Wine glasses

In March, Crown London Aspinalls Casino argued in court that high roller Lester Hui should pay £589,724 in baccarat losses that he incurred years earlier. Hui claimed the casino knowing gave him alcohol until he was “blackout drunk” and thus couldn’t make appropriate decisions. On Friday, a UK High Court judge sided with the casino and ordered Hui to pay what he owes.

In the suit, Hui claimed that he visited Aspinalls one night in 2016 and that staff brought him Moutai, a Chinese liquor which is 53% alcohol by volume. He said staff members “deliberately failed to intervene to stop him from gaming…so that through intoxication he would gamble large sums and so lose to the financial benefit of [Aspinalls].”

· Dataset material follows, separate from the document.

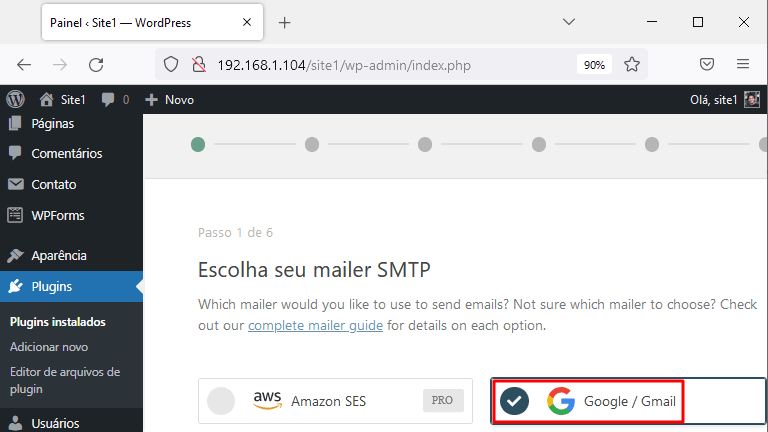The image size is (768, 432).
Task: Click the second step dot in progress bar
Action: click(312, 144)
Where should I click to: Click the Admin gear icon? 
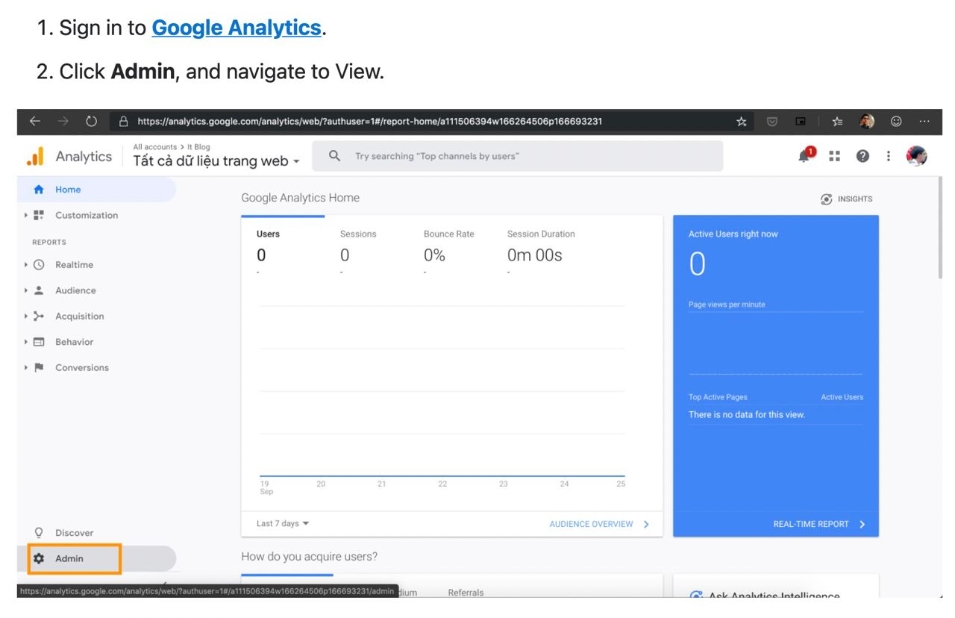[x=39, y=558]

Hui’s lawyers asserted that the casino has “social commitments” to protect its customers, which it failed to do. Part of their interesting defense is that upon entering Aspinalls, Hui told the staff he was going to get blitzed and that he wanted to cap his potential losses at £30,000. The casino said that his claim was untrue and that it would not risk its reputation for such an odd request.

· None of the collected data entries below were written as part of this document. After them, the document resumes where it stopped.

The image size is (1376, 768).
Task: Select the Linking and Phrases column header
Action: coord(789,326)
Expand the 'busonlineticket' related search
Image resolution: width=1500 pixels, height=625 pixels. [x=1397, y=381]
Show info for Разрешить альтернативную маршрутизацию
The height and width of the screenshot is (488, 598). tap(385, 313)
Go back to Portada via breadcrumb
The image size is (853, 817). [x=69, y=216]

“It would expose the club to serious reputational harm,” said Alexander Robson, Aspinalls’ attorney. “The club looks to build on its long-term reputation based on trust between the club and its clients.”

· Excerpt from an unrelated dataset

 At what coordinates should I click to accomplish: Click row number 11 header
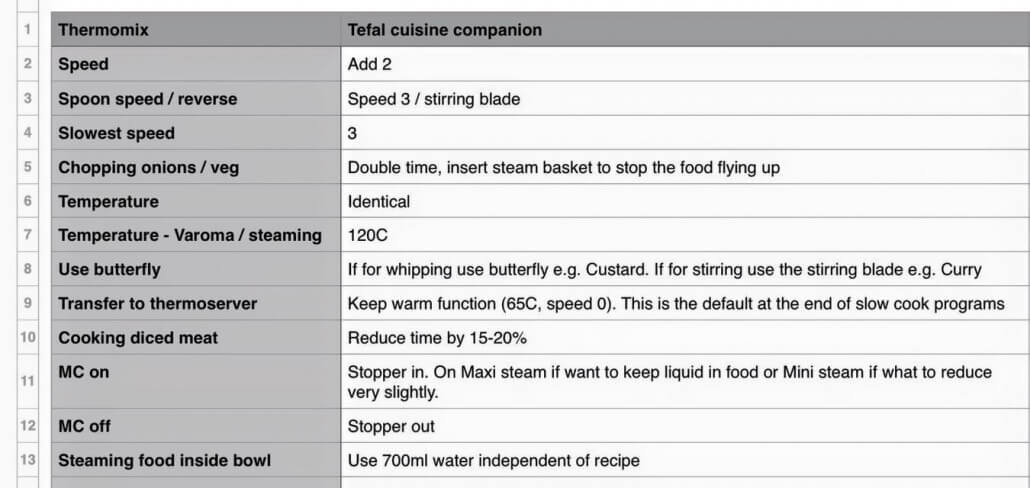point(27,381)
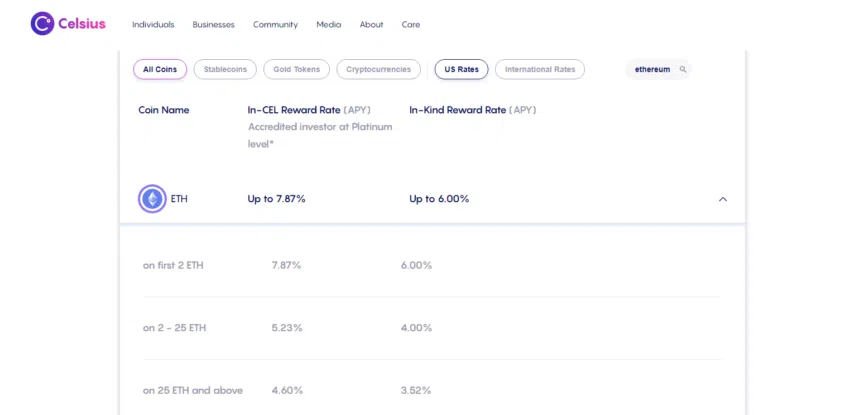Click the search magnifier icon
Viewport: 850px width, 415px height.
click(683, 69)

Aspinalls said that Hui did actually write a check to cover the losses at the time, but it bounced.

Part of the casino’s defense was that Hui, who had been a VIP member of Aspinalls for years, was sober enough to drive his Bentley 20 miles home that night (or I guess he was very lucky that he got home in one piece).

The judge ultimately ruled that Hui exaggerated how much he drank and that Aspinalls employees never “considered, or had sufficient reason to consider [Hui] was too intoxicated to gamble.”

Regardless of the result, the case does highlight the question of how much responsibility casinos have to protect their patrons. With the rise of sports betting in the US, we have seen messages from gaming companies about “gambling responsibly” and the like, but we also know that their business is to get people to gamble.

Casinos are notorious for their tactics to keep people at the gaming tables. No windows, no clocks, supposedly pumping oxygen into the gaming floor, free drinks, comps, and so on and so forth. They surely know that the more comfortable, happy, and in many cases, liquored up its customers are, the looser they will be with their wallets. There must be a line somewhere, but in the Aspinalls case, the judge decided that line was never crossed.